TOPK was significantly upregulated in pNENs with liver metastasis and correlated with poorer overall survival. TOPK knockdown in BON-1 cells reduced proliferative capacity and epithelial-mesenchymal transition-related protein expression and led to marked downregulation of MAPK pathway-associated genes. Treatment with HI-TOPK-032 demonstrated therapeutic potential by suppressing aggressive cellular phenotypes and inducing apoptosis.

CONCLUSION

TOPK plays a critical role in pNEN progression and liver metastasis through the MAPK axis. HI-TOPK-032 exhibits promising antitumor activity by targeting TOPK, suggesting its potential as a therapeutic option for pNENs with liver metastasis. Further in vivo and clinical validation is warranted.
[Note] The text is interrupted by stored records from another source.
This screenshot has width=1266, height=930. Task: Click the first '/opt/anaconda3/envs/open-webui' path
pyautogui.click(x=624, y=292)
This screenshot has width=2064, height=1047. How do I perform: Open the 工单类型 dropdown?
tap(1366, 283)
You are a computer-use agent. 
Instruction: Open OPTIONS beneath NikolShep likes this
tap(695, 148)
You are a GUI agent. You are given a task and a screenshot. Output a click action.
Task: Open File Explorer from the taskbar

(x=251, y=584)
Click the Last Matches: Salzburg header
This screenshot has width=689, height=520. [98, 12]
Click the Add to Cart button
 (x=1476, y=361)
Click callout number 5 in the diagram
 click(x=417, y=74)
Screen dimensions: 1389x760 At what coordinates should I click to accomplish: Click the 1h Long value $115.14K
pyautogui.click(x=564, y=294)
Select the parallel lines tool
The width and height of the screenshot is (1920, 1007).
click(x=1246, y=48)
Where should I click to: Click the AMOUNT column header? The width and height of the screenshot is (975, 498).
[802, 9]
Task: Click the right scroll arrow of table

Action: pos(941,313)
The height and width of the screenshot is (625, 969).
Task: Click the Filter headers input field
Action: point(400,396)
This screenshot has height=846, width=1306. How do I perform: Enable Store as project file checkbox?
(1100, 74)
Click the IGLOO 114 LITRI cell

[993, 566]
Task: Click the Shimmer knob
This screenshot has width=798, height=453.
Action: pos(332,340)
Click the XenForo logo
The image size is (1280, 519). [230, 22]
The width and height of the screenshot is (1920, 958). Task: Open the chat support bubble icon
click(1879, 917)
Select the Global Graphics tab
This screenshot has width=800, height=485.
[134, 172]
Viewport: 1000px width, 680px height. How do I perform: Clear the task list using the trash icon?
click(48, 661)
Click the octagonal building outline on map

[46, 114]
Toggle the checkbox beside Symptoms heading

Keywords: T-LAK cell-originated protein kinase; Pancreatic neuroendocrine neoplasms; Mitogen-activated protein kinase axis; Invasiveness and metastasis; HI-TOPK-032

Core Tip: Pancreatic neuroendocrine neoplasms (pNENs) are relatively rare and typically slow growing but may lead to serious health complications. T-LAK cell-derived protein kinase is a serine/threonine kinase originally identified from a cDNA library of lymphokine-activated killer T cells and is overexpressed in multiple malignancies. This study demonstrates that T-LAK cell-derived protein kinase is markedly overexpressed in pNENs tissues with liver metastasis and further clarifies its effects on downstream signaling and the malignant biological behavior of pNENs.